Starting at the line that holds "The image size is (1036, 831).", reproduce each line exactly up to and including the last line of the records below. Pictures stay out.

*** Opening Supplied data ***

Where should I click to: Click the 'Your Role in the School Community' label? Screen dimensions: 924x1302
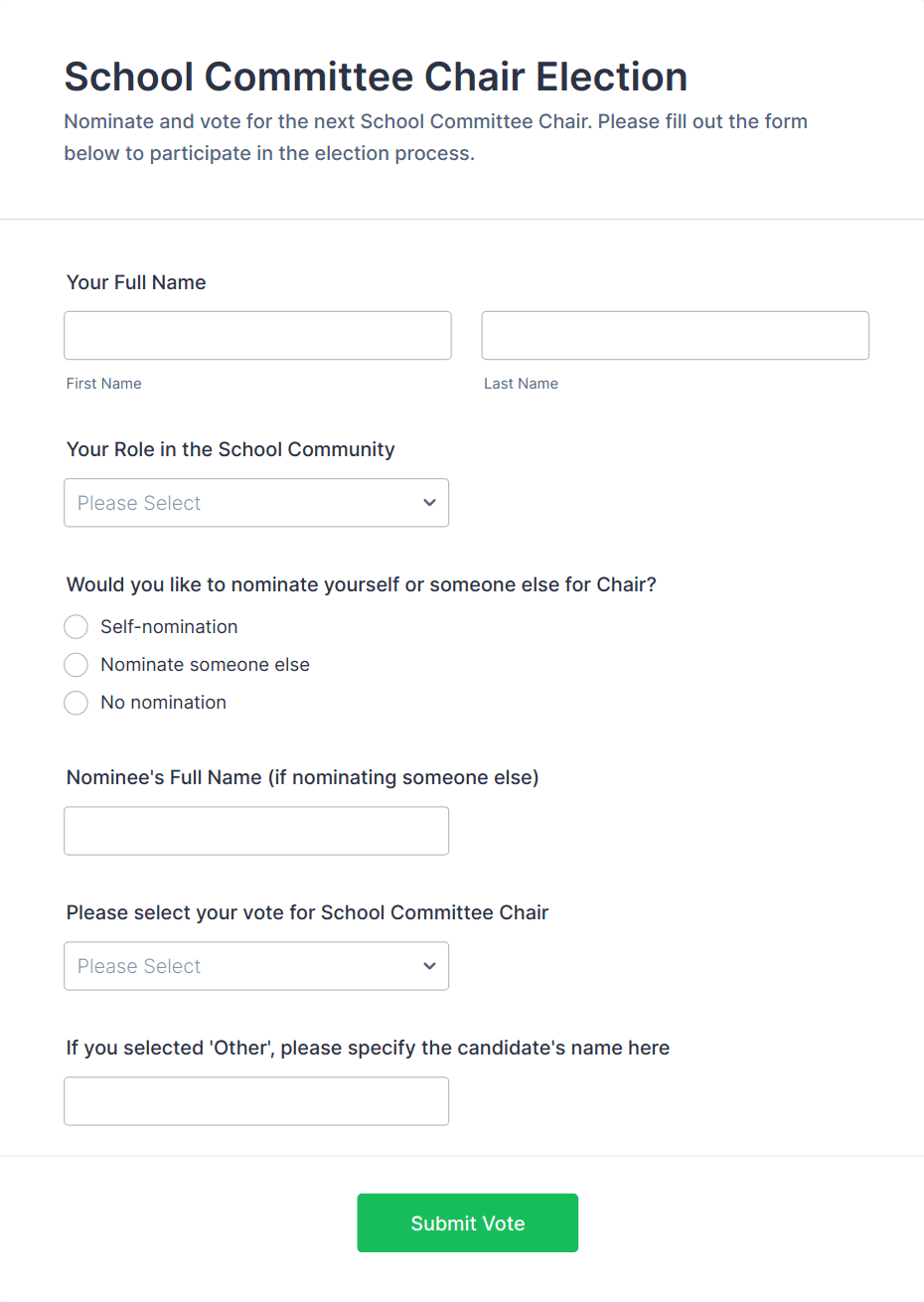click(x=231, y=449)
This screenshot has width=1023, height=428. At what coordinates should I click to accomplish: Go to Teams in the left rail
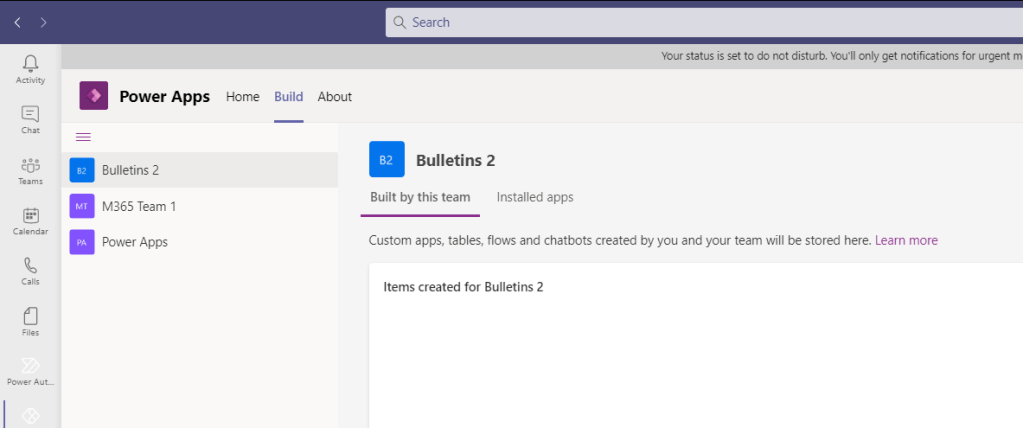tap(30, 170)
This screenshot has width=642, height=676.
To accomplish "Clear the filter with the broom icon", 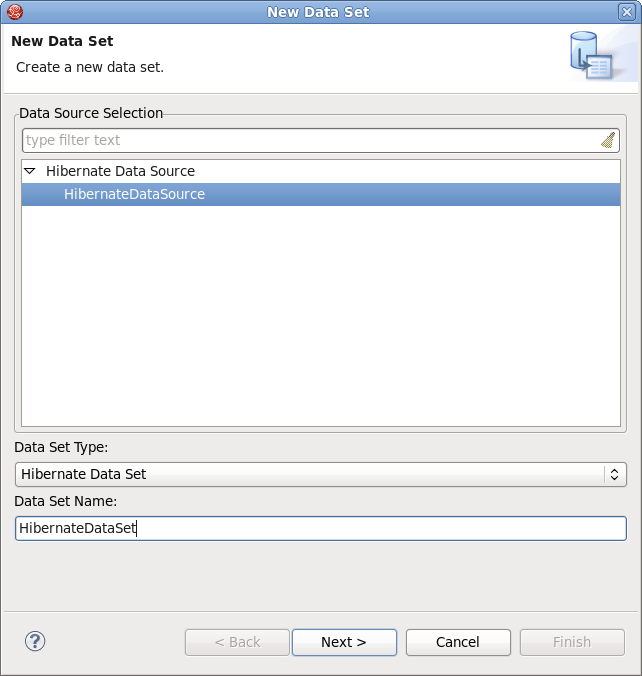I will 608,140.
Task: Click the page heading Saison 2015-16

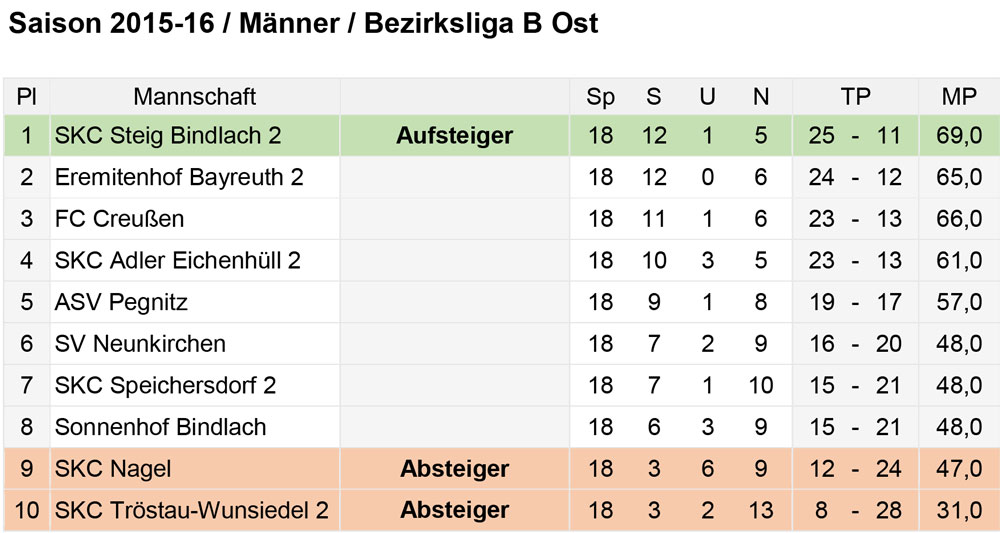Action: [111, 24]
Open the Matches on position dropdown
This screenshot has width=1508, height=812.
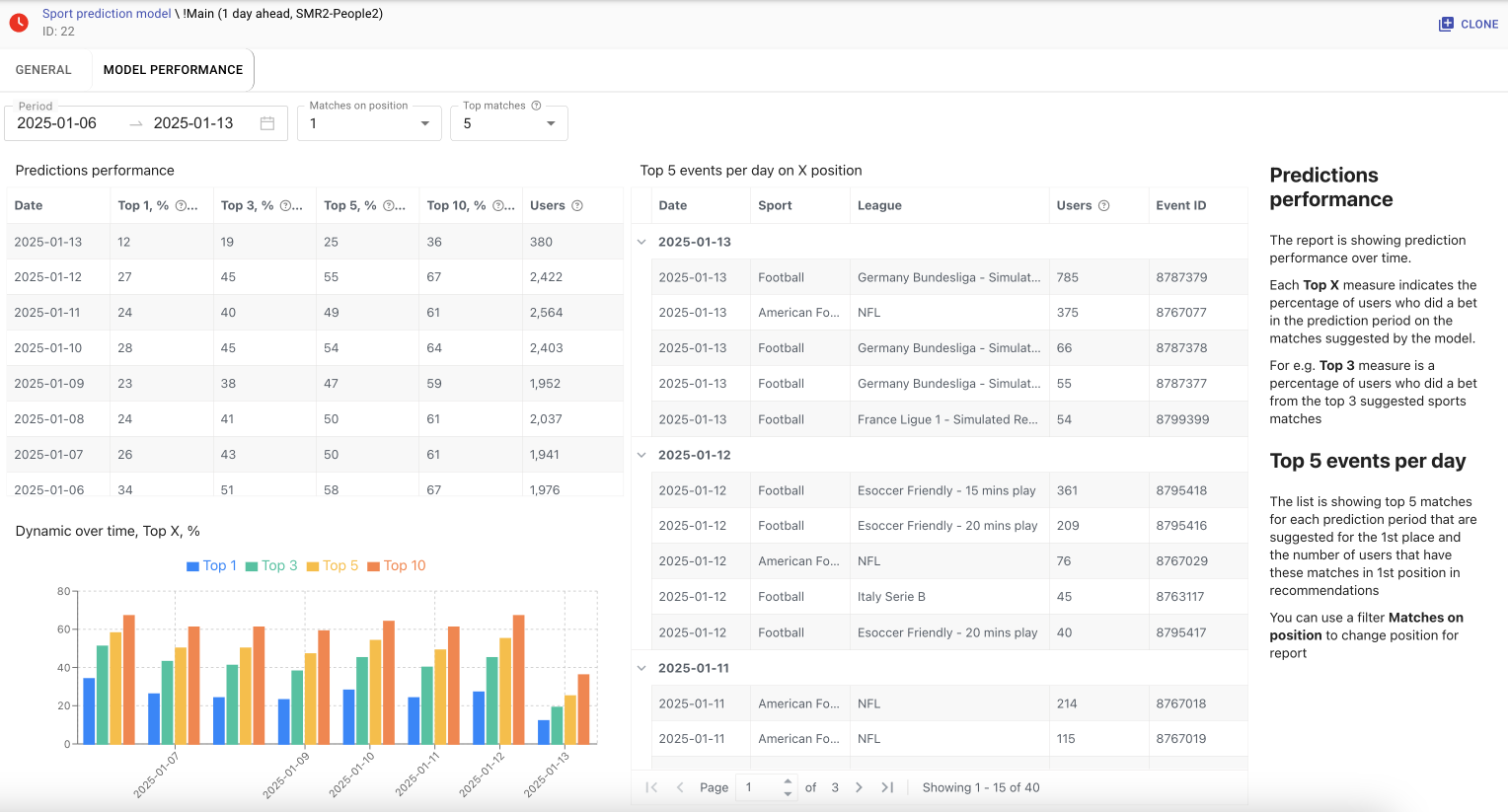[369, 123]
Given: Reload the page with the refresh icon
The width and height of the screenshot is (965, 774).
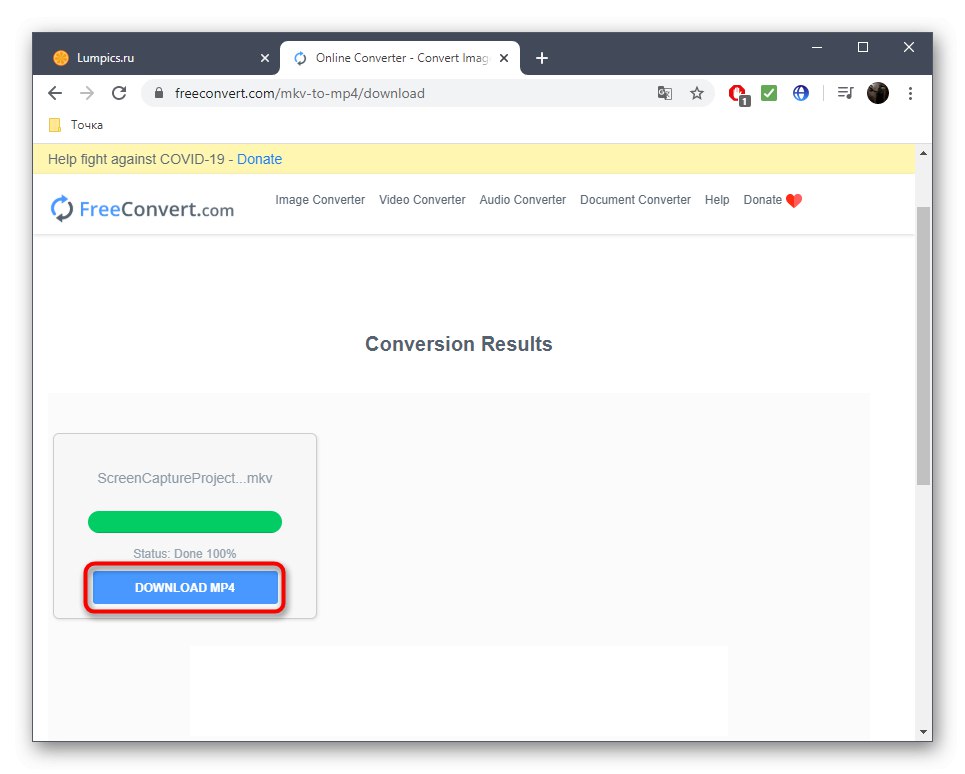Looking at the screenshot, I should [119, 92].
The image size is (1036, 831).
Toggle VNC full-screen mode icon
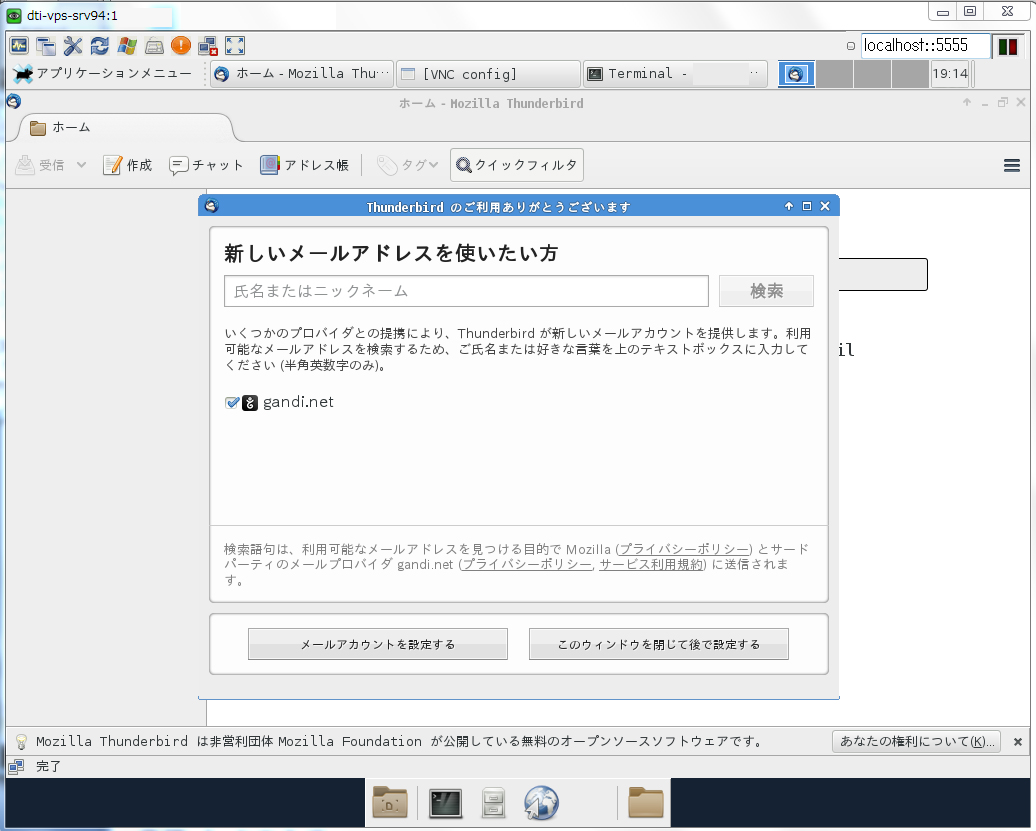pos(235,46)
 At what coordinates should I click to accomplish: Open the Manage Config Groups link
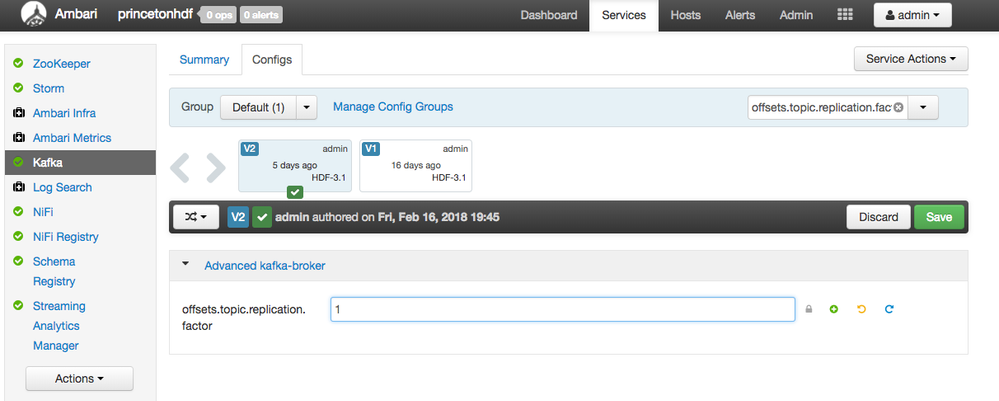(x=393, y=106)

*** Closing Supplied data ***

Solved problem:
The image size is (1036, 831).
Toggle VNC full-screen mode icon
pos(235,46)
 At what coordinates should I click to accomplish: Open the Manage Config Groups link
(x=393, y=106)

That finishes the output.